A semana foi marcada no Peru por uma grande mobilização que chegou a Lima e terminou com cenas de caos, incluindo um incêndio de grandes proporções no centro. A presidente Dina Boluarte, que na véspera fez um pronunciamento em rede nacional para dizer que a situação estava sob controle, esforça-se para manter a mensagem de normalidade.
Ativistas mantiveram bloqueios em ao menos 120 pontos em estradas, em 15 províncias do país. O líder de um sindicato de caminhoneiros alertou que a categoria está cansada desse tipo de medida e pode entrar em rota de colisão com os manifestantes.

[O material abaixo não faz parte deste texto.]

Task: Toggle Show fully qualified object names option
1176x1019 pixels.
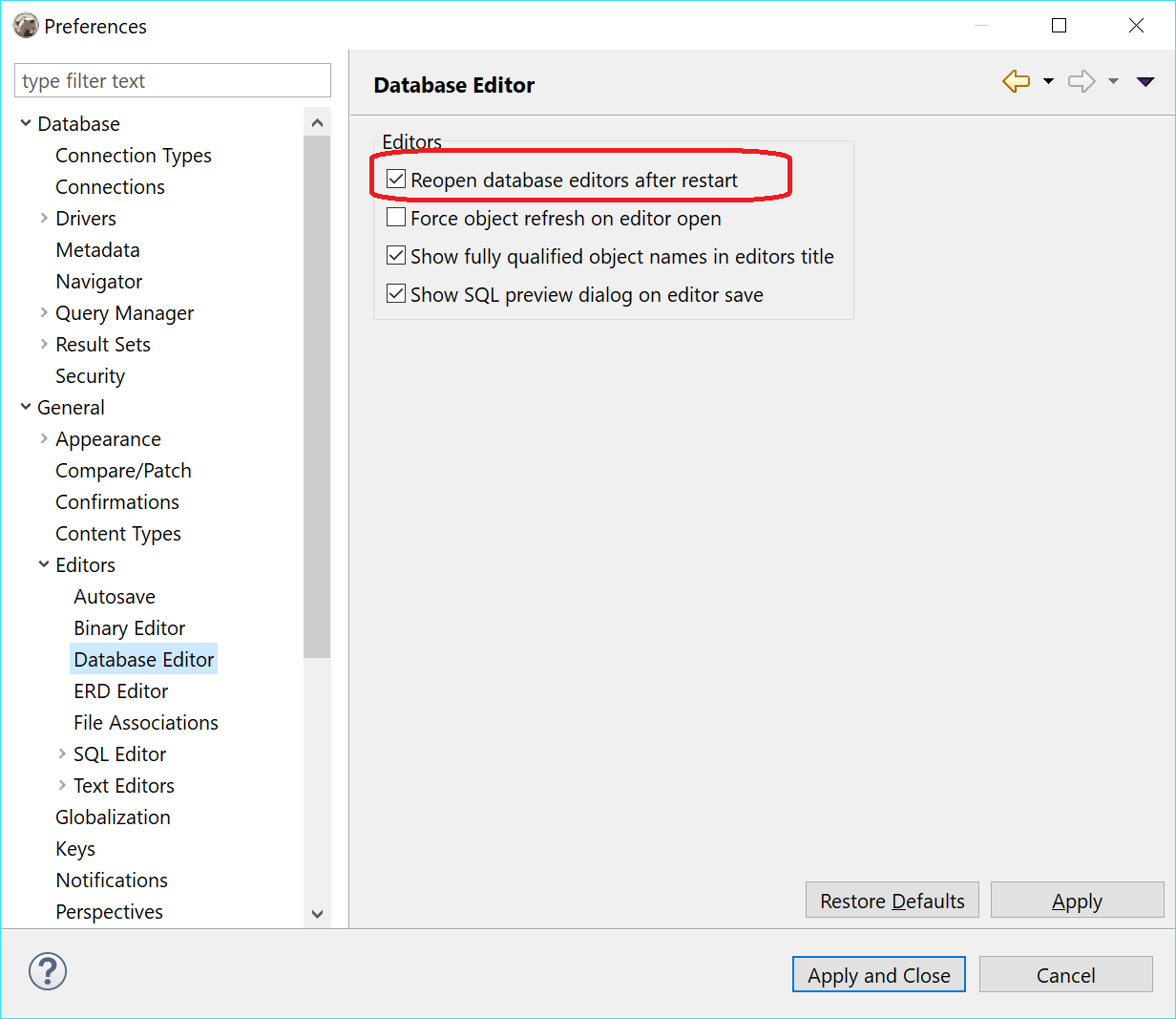Action: click(396, 255)
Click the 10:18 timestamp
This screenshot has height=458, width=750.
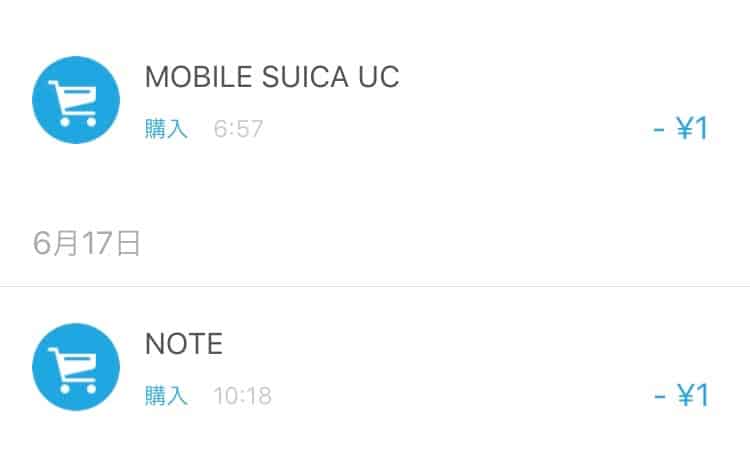click(x=243, y=396)
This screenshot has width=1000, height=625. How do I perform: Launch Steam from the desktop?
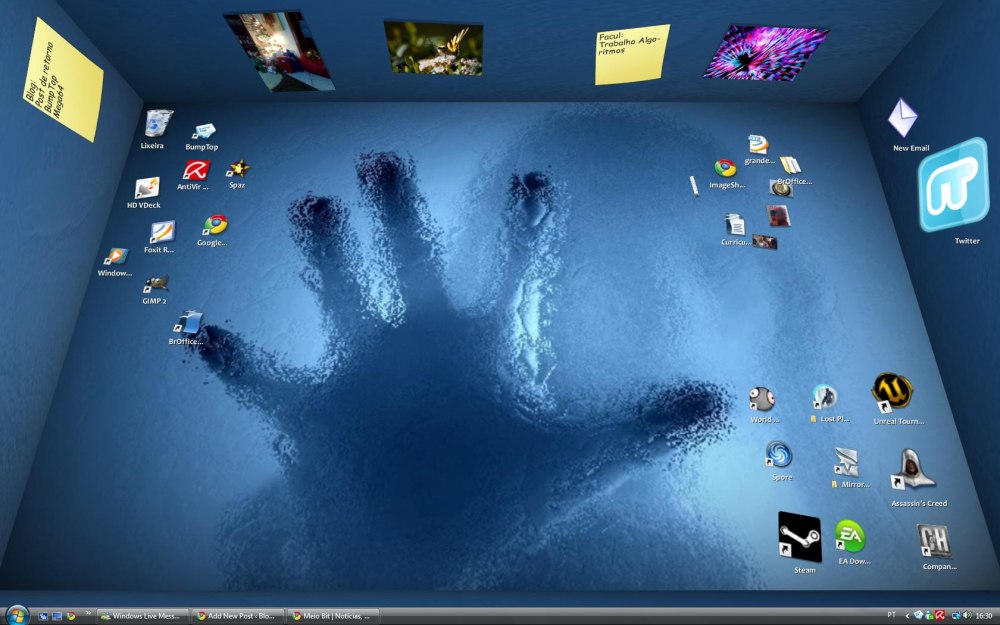click(x=800, y=538)
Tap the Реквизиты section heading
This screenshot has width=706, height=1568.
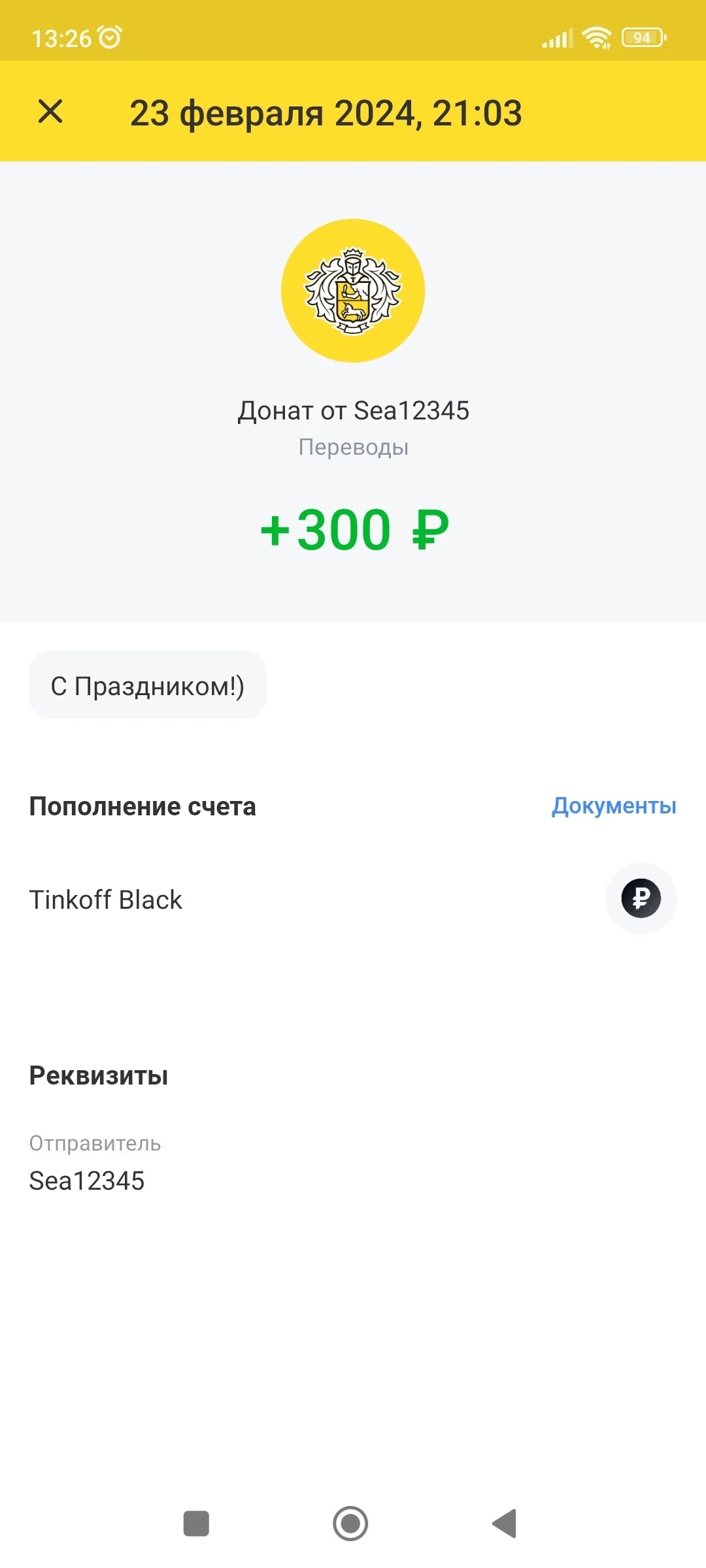[x=99, y=1075]
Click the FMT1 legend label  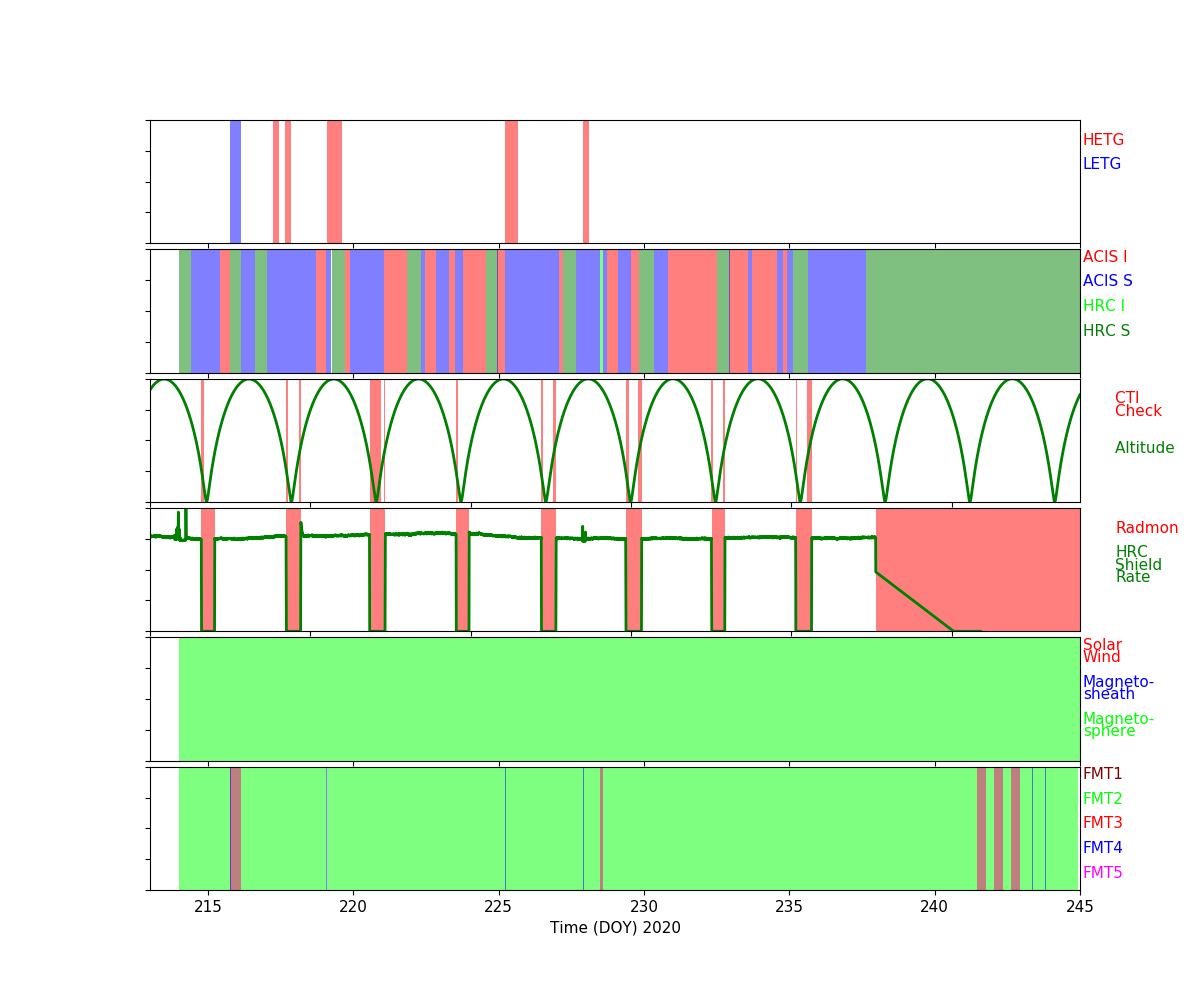(x=1102, y=774)
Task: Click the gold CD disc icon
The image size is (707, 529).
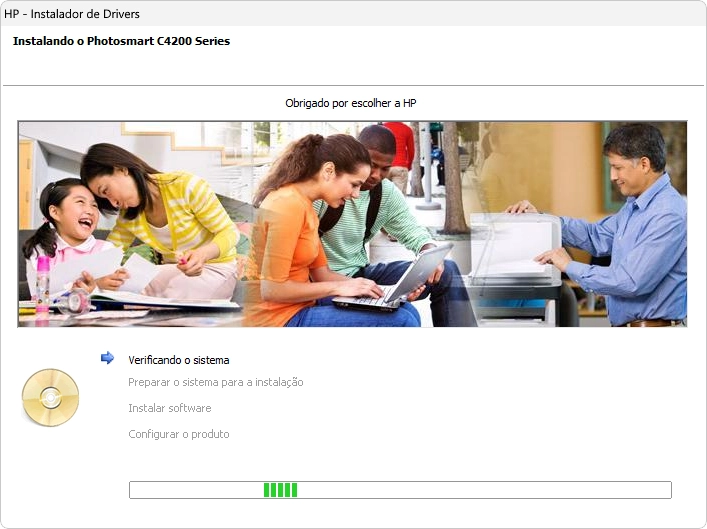Action: (50, 397)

Nas zonas urbanas, os atos, convocados em sua maioria por apoiadores do ex-líder Pedro Castillo, deposto após tentar aplicar um autogolpe, voltaram a registrar confrontos com as forças de segurança em várias regiões, de La Libertad, ao norte, a Arequipa, ao sul. No centro da capital, na região da avenida Abancay, policiais lançaram bombas de gás para conter os manifestantes, que atiravam pedras de calçamento e garrafas enquanto tentavam se aproximar do prédio do Congresso.